━━ Given data ━━
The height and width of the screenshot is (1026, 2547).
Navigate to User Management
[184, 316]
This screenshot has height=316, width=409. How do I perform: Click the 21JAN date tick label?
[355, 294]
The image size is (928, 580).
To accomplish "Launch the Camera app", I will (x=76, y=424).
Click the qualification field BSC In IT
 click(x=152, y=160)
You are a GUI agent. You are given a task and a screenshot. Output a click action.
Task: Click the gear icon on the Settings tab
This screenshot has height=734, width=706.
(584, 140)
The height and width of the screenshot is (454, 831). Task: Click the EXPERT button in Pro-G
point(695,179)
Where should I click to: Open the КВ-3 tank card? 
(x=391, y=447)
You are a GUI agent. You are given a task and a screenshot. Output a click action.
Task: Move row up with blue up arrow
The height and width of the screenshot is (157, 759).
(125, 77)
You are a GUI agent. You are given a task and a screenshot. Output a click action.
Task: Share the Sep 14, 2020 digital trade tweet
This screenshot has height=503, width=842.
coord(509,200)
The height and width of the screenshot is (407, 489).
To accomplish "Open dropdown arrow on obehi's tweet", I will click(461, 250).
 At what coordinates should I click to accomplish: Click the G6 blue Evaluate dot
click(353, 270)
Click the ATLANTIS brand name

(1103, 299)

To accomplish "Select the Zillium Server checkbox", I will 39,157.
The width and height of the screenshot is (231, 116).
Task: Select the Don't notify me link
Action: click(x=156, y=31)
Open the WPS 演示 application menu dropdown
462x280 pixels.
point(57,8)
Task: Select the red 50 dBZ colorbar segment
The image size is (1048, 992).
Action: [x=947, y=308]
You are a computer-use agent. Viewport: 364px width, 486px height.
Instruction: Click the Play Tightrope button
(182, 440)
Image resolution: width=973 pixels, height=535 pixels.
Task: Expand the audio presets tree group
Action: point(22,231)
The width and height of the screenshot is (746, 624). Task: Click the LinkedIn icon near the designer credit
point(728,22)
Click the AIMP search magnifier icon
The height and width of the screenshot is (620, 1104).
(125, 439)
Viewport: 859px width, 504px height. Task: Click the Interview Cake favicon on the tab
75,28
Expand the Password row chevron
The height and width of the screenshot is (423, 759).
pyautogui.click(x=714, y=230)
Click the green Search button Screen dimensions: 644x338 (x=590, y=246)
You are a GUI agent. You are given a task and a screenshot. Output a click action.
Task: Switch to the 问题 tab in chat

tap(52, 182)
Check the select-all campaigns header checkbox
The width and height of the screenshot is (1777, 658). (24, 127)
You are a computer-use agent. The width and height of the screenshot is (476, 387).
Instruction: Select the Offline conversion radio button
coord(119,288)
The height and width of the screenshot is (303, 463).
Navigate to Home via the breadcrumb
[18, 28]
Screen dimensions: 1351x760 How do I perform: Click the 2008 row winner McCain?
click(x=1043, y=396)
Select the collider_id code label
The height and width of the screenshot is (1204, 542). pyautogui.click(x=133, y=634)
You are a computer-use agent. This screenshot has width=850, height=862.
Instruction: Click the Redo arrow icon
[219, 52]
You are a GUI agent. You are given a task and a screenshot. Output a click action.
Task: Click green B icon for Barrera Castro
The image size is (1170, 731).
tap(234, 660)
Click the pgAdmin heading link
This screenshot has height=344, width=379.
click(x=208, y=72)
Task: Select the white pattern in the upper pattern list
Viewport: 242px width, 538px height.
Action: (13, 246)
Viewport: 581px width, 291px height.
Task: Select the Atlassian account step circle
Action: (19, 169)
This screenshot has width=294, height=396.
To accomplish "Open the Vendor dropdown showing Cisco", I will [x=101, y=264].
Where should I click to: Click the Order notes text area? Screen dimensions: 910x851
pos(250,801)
━━━
Objective -> Please reproduce all of the data above line for line, with no changes.

Response ->
The height and width of the screenshot is (1026, 2547).
Navigate to User Management
[184, 316]
This screenshot has height=316, width=409. How do I perform: Click the 21JAN date tick label?
[355, 294]
The image size is (928, 580).
To accomplish "Launch the Camera app", I will (x=76, y=424).
Click the qualification field BSC In IT
 click(x=152, y=160)
You are a GUI agent. You are given a task and a screenshot. Output a click action.
Task: Click the gear icon on the Settings tab
This screenshot has height=734, width=706.
(584, 140)
The height and width of the screenshot is (454, 831). Task: Click the EXPERT button in Pro-G
point(695,179)
Where should I click to: Open the КВ-3 tank card? 
(x=391, y=447)
You are a GUI agent. You are given a task and a screenshot. Output a click action.
Task: Move row up with blue up arrow
The height and width of the screenshot is (157, 759).
(125, 77)
You are a GUI agent. You are given a task and a screenshot. Output a click action.
Task: Share the Sep 14, 2020 digital trade tweet
This screenshot has height=503, width=842.
coord(509,200)
The height and width of the screenshot is (407, 489).
To accomplish "Open dropdown arrow on obehi's tweet", I will click(461, 250).
 At what coordinates should I click to accomplish: Click the G6 blue Evaluate dot
click(353, 270)
Click the ATLANTIS brand name

(1103, 299)

To accomplish "Select the Zillium Server checkbox", I will 39,157.
The width and height of the screenshot is (231, 116).
Task: Select the Don't notify me link
Action: click(x=156, y=31)
Open the WPS 演示 application menu dropdown
462x280 pixels.
point(57,8)
Task: Select the red 50 dBZ colorbar segment
The image size is (1048, 992).
Action: [x=947, y=308]
You are a computer-use agent. Viewport: 364px width, 486px height.
Instruction: Click the Play Tightrope button
(182, 440)
Image resolution: width=973 pixels, height=535 pixels.
Task: Expand the audio presets tree group
Action: point(22,231)
The width and height of the screenshot is (746, 624). Task: Click the LinkedIn icon near the designer credit
point(728,22)
Click the AIMP search magnifier icon
The height and width of the screenshot is (620, 1104).
(125, 439)
Viewport: 859px width, 504px height. Task: Click the Interview Cake favicon on the tab
75,28
Expand the Password row chevron
The height and width of the screenshot is (423, 759).
pyautogui.click(x=714, y=230)
Click the green Search button Screen dimensions: 644x338 (x=590, y=246)
You are a GUI agent. You are given a task and a screenshot. Output a click action.
Task: Switch to the 问题 tab in chat

tap(52, 182)
Check the select-all campaigns header checkbox
The width and height of the screenshot is (1777, 658). (24, 127)
You are a computer-use agent. The width and height of the screenshot is (476, 387).
Instruction: Select the Offline conversion radio button
coord(119,288)
The height and width of the screenshot is (303, 463).
Navigate to Home via the breadcrumb
[18, 28]
Screen dimensions: 1351x760 How do I perform: Click the 2008 row winner McCain?
click(x=1043, y=396)
Select the collider_id code label
The height and width of the screenshot is (1204, 542). pyautogui.click(x=133, y=634)
You are a computer-use agent. This screenshot has width=850, height=862.
Instruction: Click the Redo arrow icon
[219, 52]
You are a GUI agent. You are given a task and a screenshot. Output a click action.
Task: Click green B icon for Barrera Castro
The image size is (1170, 731).
tap(234, 660)
Click the pgAdmin heading link
This screenshot has height=344, width=379.
click(x=208, y=72)
Task: Select the white pattern in the upper pattern list
Viewport: 242px width, 538px height.
Action: (13, 246)
Viewport: 581px width, 291px height.
Task: Select the Atlassian account step circle
Action: (19, 169)
This screenshot has width=294, height=396.
To accomplish "Open the Vendor dropdown showing Cisco", I will [x=101, y=264].
Where should I click to: Click the Order notes text area? Screen dimensions: 910x851
pos(250,801)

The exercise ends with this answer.